Appformer: A Novel Framework for Mobile App Usage Prediction Leveraging Progressive Multi-Modal Data Fusion and Feature Extraction
Chuike Sun, Junzhou Chen, Yue Zhao, Hao Han, Ruihai Jing, Guang Tan, Di Wu
TL;DR
Appformer tackles mobile app usage prediction by fusing multi-modal data with a progressive fusion scheme and extracting temporal features via a Transformer-like encoder–decoder. It introduces a privacy-conscious preprocessing pipeline, a Cross-Modal Data Fusion Module, and a time-augmented feature extraction strategy, augmented by POI clustering with K-Modes. Through extensive experiments on PAULCI and DUGN benchmarks, it achieves state-of-the-art results and validates the contribution of each module via ablations, time encoding improvements, and POI clustering analyses.

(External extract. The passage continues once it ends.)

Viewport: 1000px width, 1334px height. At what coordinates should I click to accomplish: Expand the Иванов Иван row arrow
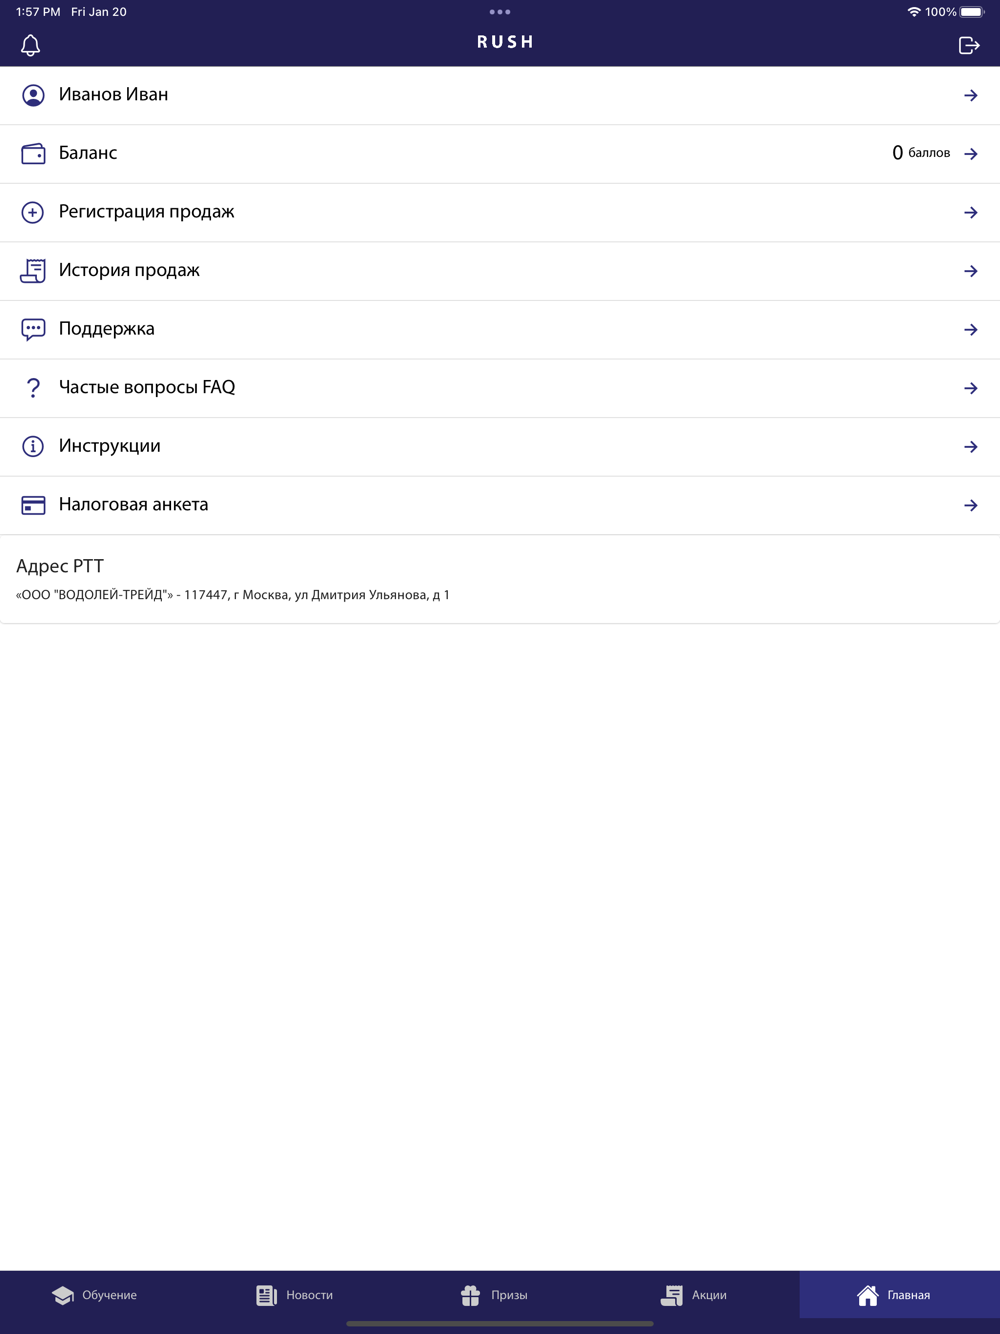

The work advances practical personalized app recommendations by offering a modular, scalable framework capable of integrating diverse signals while maintaining user privacy and enabling future architectural enhancements.
Abstract
This article presents Appformer, a novel mobile application prediction framework inspired by the efficiency of Transformer-like architectures in processing sequential data through self-attention mechanisms. Combining a Multi-Modal Data Progressive Fusion Module with a sophisticated Feature Extraction Module, Appformer leverages the synergies of multi-modal data fusion and data mining techniques while maintaining user privacy. The framework employs Points of Interest (POIs) associated with base stations, optimizing them through comprehensive comparative experiments to identify the most effective clustering method. These refined inputs are seamlessly integrated into the initial phases of cross-modal data fusion, where temporal units are encoded via word embeddings and subsequently merged in later stages. The Feature Extraction Module, employing Transformer-like architectures specialized for time series analysis, adeptly distils comprehensive features. It meticulously fine-tunes the outputs from the fusion module, facilitating the extraction of high-calibre, multi-modal features, thus guaranteeing a robust and efficient extraction process. Extensive experimental validation confirms Appformer's effectiveness, attaining state-of-the-art (SOTA) metrics in mobile app usage prediction, thereby signifying a notable progression in this field.